Imam al- Ghazali misalnya, dengan nada yang menggebu seolah menyadarkan kita akan pentingnya semangat menumbuhkan jiwa literasi. Dirinya berujar, "Kalau kamu bukan anak raja, kalau kamu bukan anak pejabat, maka jadilah penulis". Demikianlah kata Ayyuha al- Walad, Imam al-Ghazali yang masih relevan untuk dikontekstiualisasikan hingga kini. Maka, menekuni dunia literasi bagi ulama masa silam semisal al-Ghazali merupakan puncak manifestasi hasrat yang tak tertangguhkan.
Mereka menghasilkan karya-karya fenomenal yang hingga kini masih tetap mengabadi. Kitab-kitab mereka dipelajari dan dikaji oleh generasi-generasi berikutnya sebagai sumber ilmu, rujukan mengolah iman, dan suluh mengimajinasikan bangsa. Meski mereka sudah tiada, namanya tetap diingat sebagai ulama yang produktif dalam menulis. Jihad mereka, jihad keabadian. Mereka telah bekerja melampaui jauh sebelum Pramoedya berucap, "Menulis adalah bekerja untuk keabadian." Itulah salah satu manifestasi ikhtiar ulama masa silam yang memberi sumbangsih terhadap literatur khazanah peradaban Islam.
Maka benar jika Azyumardi Azra suatu kali dalam perjumpaan intelektual Muslim mengatakan, "Peradaban Islam adalah peradaban buku-buku; jalan hidup Muslim dipandu buku; dan kita menemukan nilai hidup kita hanya dalam buku-buku. Tuhan kita termanifestasi dalam buku; dan identitas kita terbentuk oleh buku-buku. Jadi bagaimana bisa ada orang di antara kita yang merusak buku. Dan menjadi penghianat buku-buku."

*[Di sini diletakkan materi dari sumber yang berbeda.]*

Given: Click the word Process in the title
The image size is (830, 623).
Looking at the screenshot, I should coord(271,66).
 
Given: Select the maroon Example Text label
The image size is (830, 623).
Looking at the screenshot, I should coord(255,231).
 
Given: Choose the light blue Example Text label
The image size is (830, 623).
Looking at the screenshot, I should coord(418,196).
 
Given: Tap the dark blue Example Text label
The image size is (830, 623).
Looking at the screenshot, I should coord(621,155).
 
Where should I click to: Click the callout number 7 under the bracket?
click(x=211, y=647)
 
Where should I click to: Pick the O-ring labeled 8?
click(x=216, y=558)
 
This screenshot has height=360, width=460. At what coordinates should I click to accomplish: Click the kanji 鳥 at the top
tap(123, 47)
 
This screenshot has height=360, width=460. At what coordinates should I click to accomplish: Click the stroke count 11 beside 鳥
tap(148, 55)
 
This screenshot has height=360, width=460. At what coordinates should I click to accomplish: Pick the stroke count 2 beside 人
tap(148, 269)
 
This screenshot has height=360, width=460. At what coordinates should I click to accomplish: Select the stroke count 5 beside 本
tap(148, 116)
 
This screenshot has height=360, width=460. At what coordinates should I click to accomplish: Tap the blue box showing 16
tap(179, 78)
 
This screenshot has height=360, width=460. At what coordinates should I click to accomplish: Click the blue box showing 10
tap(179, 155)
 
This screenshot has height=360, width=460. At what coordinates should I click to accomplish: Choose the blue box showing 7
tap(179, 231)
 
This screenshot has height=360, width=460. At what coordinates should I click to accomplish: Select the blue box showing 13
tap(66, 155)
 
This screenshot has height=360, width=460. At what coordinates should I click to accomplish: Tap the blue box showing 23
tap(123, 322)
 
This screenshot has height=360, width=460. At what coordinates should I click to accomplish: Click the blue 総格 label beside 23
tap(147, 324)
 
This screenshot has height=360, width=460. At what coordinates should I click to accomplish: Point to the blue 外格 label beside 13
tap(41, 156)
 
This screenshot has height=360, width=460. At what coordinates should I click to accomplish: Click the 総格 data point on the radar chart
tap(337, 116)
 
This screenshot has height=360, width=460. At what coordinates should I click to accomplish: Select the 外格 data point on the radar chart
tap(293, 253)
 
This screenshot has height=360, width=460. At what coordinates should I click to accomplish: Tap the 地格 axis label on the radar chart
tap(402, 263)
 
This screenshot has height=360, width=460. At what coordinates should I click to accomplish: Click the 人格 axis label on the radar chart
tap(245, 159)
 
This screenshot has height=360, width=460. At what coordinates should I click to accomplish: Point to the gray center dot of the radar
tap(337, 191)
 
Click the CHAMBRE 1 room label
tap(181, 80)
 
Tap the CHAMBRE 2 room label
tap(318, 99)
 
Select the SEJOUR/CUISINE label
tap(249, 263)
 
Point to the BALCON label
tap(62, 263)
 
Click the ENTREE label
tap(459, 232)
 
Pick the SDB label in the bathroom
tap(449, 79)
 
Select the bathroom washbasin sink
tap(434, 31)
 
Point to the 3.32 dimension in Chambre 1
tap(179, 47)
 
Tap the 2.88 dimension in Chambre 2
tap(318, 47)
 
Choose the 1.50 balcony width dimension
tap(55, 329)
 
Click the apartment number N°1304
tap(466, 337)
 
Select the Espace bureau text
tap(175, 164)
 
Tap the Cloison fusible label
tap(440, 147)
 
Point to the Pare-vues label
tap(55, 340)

Dengan menoleh ke geliat literasi ulama masa silam justru kian menumbuhkan eksplorasi imajinatif untuk lebih getol memajukan adab literasi. Pada titik ini santri telah berhasil mengafirmasi pepatah Yunani kuno "Historia Magistra Vitae". Sejarah adalah guru kehidupan. Dan, di dalam sejarah kita akan bertemu dengan mercusuar inspirasi yang berpendar relevan bagi masa depan. Termasuk inspirasi dari ulama masa silam.
Di era digital saat ini, pesantren masih tetap ajeg dengan geliat etos literasi. Para santri tetap nyaman menekuni laku literasi dengan tetap berpangku pada nilai-nilai kepesantrenan tanpa terpengaruh oleh gemuruh isu-isu provokatif yang bertebaran di media sosial. Seolah terjadi semacam pemuliaan terhadap adab literasi di pesantren. Dari literasi pesantren diharapkan mampu menjadi kiblat bagi pemajuan selebrasi adab literasi bangsa kita yang hampir terperosok ke tubir mengerikan kehancuran literasi yang menurut laporan Central Connectut State University (2016) menempati peringkat 60 dari 61 negara. Semoga.